After $1bn Piracy Loss, Cox Latest ISP to Face DMCA Subpoena Dilemma
In 2005, the RIAA’s efforts to obtain file-sharers’ personal details using cheap DMCA subpoenas ended when a court declared that they only apply to ISPs that directly store, cache, or provide links to infringing material. Almost two decades later, movie studios known for their cash settlement model are obtaining subpoenas regardless. Their latest target is Cox Communications, because that makes complete sense.
In the United States, consumer ISPs have been handing over the identities of suspected BitTorrent pirates for years, mostly because a court has compelled them to as part of a copyright infringement lawsuit. It’s not particularly difficult for rightsholders to take this route, but it can be expensive.
In the early 2000s, the RIAA hoped to cut costs by obtaining the details of Verizon customers via the DMCA subpoena process.
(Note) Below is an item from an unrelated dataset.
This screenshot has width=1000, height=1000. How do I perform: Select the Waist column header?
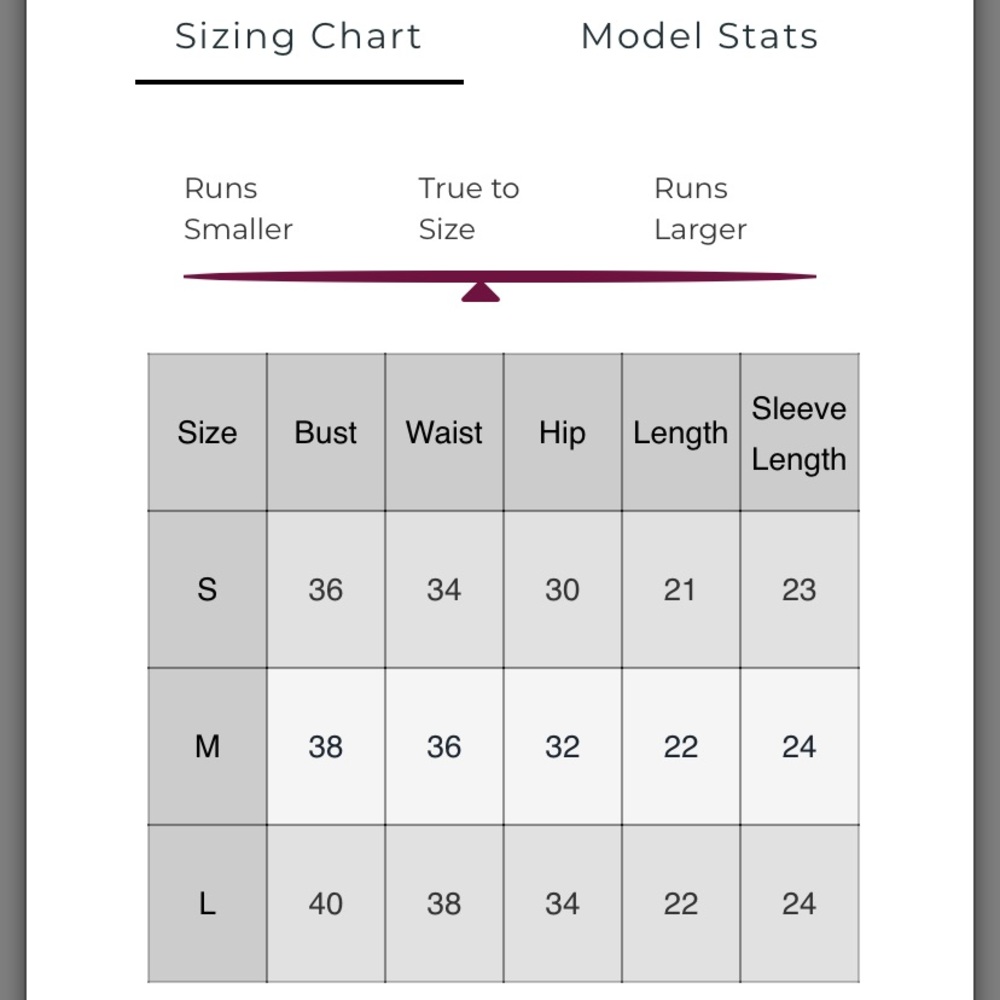click(444, 433)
That ultimately failed in 2005 when a court found that subpoenas under section 512(h) only apply to ISPs that directly store, cache, or provide links to infringing material.
That decision settled the waters for years but didn’t prevent BMG and anti-piracy partner Rightscorp from trying to identify 30,000 subscribers of ISP CBeyond in 2014. A year later, a court sided with the ISP and rejected calls for a more progressive reading of the law.